Can I give vaccines to someone on antibiotics?

Use of antibiotics is not a contraindication to vaccination. The only exception is the live oral typhoid vaccine, which should not be given to anyone on antibiotics until 24 hours after the last dose to avoid a decrease in effectiveness of the vaccine. Antibiotics ideally would not be given until a week after the dose of the vaccine.

If someone is taking antiviral medications, they should not receive live-attenuated vaccines (i.e., varicella, intranasal influenza) for 48 hours after the medication is discontinued. Ideally antiviral drugs should not be given until 14 days after the live vaccine is administered. Inactivated vaccines are not affected by antiviral drugs.

Is it safe to give a vaccine to someone who is unsure of their vaccination status?

There are no known problems with early or repeat vaccination.

Are there special recommendations for pregnant women?

Live-attenuated vaccines (MMR, varicella, intranasal influenza) are contraindicated during pregnancy due to theoretical risk to the developing fetus. Td can be given during pregnancy and Tdap should be administered as soon as possible after delivery. All pregnant women should receive influenza vaccination.

Pregnant women should be tested for immunity to rubella and varicella. If they are not immunized, they should be vaccinated after delivery. Pregnant women should also be screened for the presence of Hepatitis B surface antigen, as infants born to infected mothers need HBIG and Hepatitis B vaccination after delivery.

IV. Common Pitfalls.

What are the barriers to full compliance with immunizations?
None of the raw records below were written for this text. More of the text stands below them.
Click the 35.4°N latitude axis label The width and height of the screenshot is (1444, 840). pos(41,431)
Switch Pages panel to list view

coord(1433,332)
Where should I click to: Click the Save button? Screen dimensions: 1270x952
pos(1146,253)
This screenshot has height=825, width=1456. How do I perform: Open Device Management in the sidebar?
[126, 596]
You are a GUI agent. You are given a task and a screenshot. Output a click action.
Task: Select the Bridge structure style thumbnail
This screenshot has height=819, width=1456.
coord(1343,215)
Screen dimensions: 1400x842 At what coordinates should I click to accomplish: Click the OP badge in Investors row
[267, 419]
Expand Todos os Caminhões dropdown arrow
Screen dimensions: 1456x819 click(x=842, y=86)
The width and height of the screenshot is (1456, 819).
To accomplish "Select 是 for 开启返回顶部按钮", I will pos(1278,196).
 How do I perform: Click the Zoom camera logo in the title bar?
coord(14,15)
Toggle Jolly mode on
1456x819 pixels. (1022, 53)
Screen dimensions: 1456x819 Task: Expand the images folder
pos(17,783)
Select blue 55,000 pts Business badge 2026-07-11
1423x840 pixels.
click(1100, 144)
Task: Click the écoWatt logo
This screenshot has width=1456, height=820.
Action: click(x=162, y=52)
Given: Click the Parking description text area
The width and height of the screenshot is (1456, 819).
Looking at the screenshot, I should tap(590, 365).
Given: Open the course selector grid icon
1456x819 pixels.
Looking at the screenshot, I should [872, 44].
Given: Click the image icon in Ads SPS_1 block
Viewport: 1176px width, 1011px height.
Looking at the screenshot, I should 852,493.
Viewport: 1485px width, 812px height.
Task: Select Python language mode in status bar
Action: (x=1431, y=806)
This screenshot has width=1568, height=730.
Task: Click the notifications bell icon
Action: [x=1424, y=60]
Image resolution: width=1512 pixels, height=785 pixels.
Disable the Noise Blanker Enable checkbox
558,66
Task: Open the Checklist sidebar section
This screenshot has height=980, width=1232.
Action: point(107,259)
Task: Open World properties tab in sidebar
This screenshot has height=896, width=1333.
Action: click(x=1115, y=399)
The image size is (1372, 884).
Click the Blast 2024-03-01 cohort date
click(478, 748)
Generally, many people do not seek medical attention when they are feeling well, and both patients and clinicians may not be aware of the age-appropriate vaccination schedules. Thus, it is important for patients to have their immunization status addressed when they are in the hospital. In addition, vaccines can be given under the supervision of a physician and several other health care providers in the event of an adverse reaction.

How can we improve the immunization rates?

As discussed previously, routine review of immunization status upon admission should be encouraged and operationalized. The inclusion of appropriate immunizations within admissions or discharge order sets can improve immunization rates.

V. National Standards, Core Indicators and Quality Measures.

Several groups have established national standards for improving vaccination initiatives.

Advisory Committee on Immunization Practices (ACIP) of the CDC publishes the full immunization schedule for adults.

The Joint Commission has mandated initiatives to improve healthcare worker influenza vaccination in accredited health care facilities. Core quality indicators include the requirement of influenza and pneumococcal vaccines for all patients admitted with pneumonia or congestive heart failure.